Question

An automobile engine develops 100 kW power when rotating at a speed of 1800 rpm, What force does it deliver? If the diameter of the flywheel of engine is 1 m.

Answer 1

Given:

An automobile engine develops 100 kW power when rotating at a speed of 1800 rpm.

To find:

Force delivered?

Calculation:

Angular velocity be $\omega$.

$\therefore \: \omega = 1800 \: rpm$

$= > \: \omega = 1800 \times \dfrac{2\pi}{60}$

$= > \: \omega = 180 \times \dfrac{2\pi}{6}$

$= > \: \omega =60\pi \: rad {s}^{ - 1}$

Now , linear Velocity be v :

$\therefore \: v = \omega \times r$

$= > \: v = 60\pi\times \dfrac{diameter}{2}$

$= > \: v = 60\pi\times \dfrac{1}{2}$

$= > \: v = 30\pi \: m {s}^{ - 1}$

Now , power delivered :

$\therefore \: P = F \times v$

$= > \: 100 \times {10}^{3} = F \times 30\pi$

$= > \: 10 \times {10}^{3} = F \times 3\pi$

$= > \: {10}^{4} = F \times 3\pi$

$= > \: F = \dfrac{ {10}^{4} }{3\pi}$

$= > \: F = 1061.03 \: newton$

So, force delivered is 1061.03 N.

★ ★ ★ ★ ★ ★ ★

■ PROBLEM DESCRIPTION ■
Decide whether each statement below agrees with the engine force problem, answering yes or no and quoting the words of the text that decide it: 1. The flywheel of the engine has a diameter of 1 m. 2. The engine develops its power while rotating at 3600 rpm. 3. The force delivered is calculated as 1061.03 N.

■ GIVEN INFORMATION ■
★ ★ ★ ★ ★ ★ ★

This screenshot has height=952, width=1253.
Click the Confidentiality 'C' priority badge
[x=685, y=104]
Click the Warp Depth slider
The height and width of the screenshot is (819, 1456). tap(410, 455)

★ ★ ★ ★ ★ ★ ★

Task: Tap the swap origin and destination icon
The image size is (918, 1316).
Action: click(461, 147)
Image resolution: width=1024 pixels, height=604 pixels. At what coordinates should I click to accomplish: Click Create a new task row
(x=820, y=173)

★ ★ ★ ★ ★ ★ ★

■ ANSWER IN FULL ■
1. Yes: "If the diameter of the flywheel of engine is 1 m."
2. No: "rotating at a speed of 1800 rpm"
3. Yes: "So, force delivered is 1061.03 N."